* _Task instructions_
From the first record through the last, copy each one exactly.
Start of Supplied information
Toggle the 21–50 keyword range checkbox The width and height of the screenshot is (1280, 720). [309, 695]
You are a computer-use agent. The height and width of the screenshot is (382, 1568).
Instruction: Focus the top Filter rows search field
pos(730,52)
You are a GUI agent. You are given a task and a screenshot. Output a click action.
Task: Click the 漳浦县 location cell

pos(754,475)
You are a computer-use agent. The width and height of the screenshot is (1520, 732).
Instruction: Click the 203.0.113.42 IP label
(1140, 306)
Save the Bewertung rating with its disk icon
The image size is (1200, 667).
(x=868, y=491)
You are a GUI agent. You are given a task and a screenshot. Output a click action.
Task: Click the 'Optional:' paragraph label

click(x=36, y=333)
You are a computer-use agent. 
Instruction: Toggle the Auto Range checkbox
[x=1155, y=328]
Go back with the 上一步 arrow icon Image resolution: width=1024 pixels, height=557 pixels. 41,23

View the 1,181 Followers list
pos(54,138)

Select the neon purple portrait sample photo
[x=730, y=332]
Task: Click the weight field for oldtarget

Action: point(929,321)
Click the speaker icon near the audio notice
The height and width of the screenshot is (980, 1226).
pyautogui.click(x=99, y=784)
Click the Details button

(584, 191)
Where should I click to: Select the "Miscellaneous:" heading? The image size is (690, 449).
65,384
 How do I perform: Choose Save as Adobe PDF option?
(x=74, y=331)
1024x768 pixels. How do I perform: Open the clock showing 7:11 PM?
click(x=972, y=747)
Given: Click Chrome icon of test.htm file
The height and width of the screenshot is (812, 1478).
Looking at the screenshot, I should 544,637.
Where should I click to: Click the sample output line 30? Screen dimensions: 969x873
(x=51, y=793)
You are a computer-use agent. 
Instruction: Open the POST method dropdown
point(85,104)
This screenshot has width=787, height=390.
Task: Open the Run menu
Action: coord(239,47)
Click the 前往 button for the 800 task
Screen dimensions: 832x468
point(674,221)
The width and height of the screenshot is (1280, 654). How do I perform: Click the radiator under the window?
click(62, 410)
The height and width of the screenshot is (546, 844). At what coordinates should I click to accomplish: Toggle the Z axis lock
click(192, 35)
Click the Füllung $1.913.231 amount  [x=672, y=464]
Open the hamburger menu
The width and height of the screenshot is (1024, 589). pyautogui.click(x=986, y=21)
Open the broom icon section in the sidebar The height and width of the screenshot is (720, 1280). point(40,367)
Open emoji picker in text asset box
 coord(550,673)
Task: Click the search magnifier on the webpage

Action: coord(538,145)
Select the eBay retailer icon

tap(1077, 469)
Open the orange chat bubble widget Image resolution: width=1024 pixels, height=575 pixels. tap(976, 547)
End of Supplied information
* _Solution_
Toggle the 21–50 keyword range checkbox The width and height of the screenshot is (1280, 720). [309, 695]
You are a computer-use agent. The height and width of the screenshot is (382, 1568).
Instruction: Focus the top Filter rows search field
pos(730,52)
You are a GUI agent. You are given a task and a screenshot. Output a click action.
Task: Click the 漳浦县 location cell

pos(754,475)
You are a computer-use agent. The width and height of the screenshot is (1520, 732).
Instruction: Click the 203.0.113.42 IP label
(1140, 306)
Save the Bewertung rating with its disk icon
The image size is (1200, 667).
(x=868, y=491)
You are a GUI agent. You are given a task and a screenshot. Output a click action.
Task: Click the 'Optional:' paragraph label

click(x=36, y=333)
You are a computer-use agent. 
Instruction: Toggle the Auto Range checkbox
[x=1155, y=328]
Go back with the 上一步 arrow icon Image resolution: width=1024 pixels, height=557 pixels. 41,23

View the 1,181 Followers list
pos(54,138)

Select the neon purple portrait sample photo
[x=730, y=332]
Task: Click the weight field for oldtarget

Action: point(929,321)
Click the speaker icon near the audio notice
The height and width of the screenshot is (980, 1226).
pyautogui.click(x=99, y=784)
Click the Details button

(584, 191)
Where should I click to: Select the "Miscellaneous:" heading? The image size is (690, 449).
65,384
 How do I perform: Choose Save as Adobe PDF option?
(x=74, y=331)
1024x768 pixels. How do I perform: Open the clock showing 7:11 PM?
click(x=972, y=747)
Given: Click Chrome icon of test.htm file
The height and width of the screenshot is (812, 1478).
Looking at the screenshot, I should 544,637.
Where should I click to: Click the sample output line 30? Screen dimensions: 969x873
(x=51, y=793)
You are a computer-use agent. 
Instruction: Open the POST method dropdown
point(85,104)
This screenshot has width=787, height=390.
Task: Open the Run menu
Action: coord(239,47)
Click the 前往 button for the 800 task
Screen dimensions: 832x468
point(674,221)
The width and height of the screenshot is (1280, 654). How do I perform: Click the radiator under the window?
click(62, 410)
The height and width of the screenshot is (546, 844). At what coordinates should I click to accomplish: Toggle the Z axis lock
click(192, 35)
Click the Füllung $1.913.231 amount  [x=672, y=464]
Open the hamburger menu
The width and height of the screenshot is (1024, 589). pyautogui.click(x=986, y=21)
Open the broom icon section in the sidebar The height and width of the screenshot is (720, 1280). point(40,367)
Open emoji picker in text asset box
 coord(550,673)
Task: Click the search magnifier on the webpage

Action: coord(538,145)
Select the eBay retailer icon

tap(1077, 469)
Open the orange chat bubble widget Image resolution: width=1024 pixels, height=575 pixels. tap(976, 547)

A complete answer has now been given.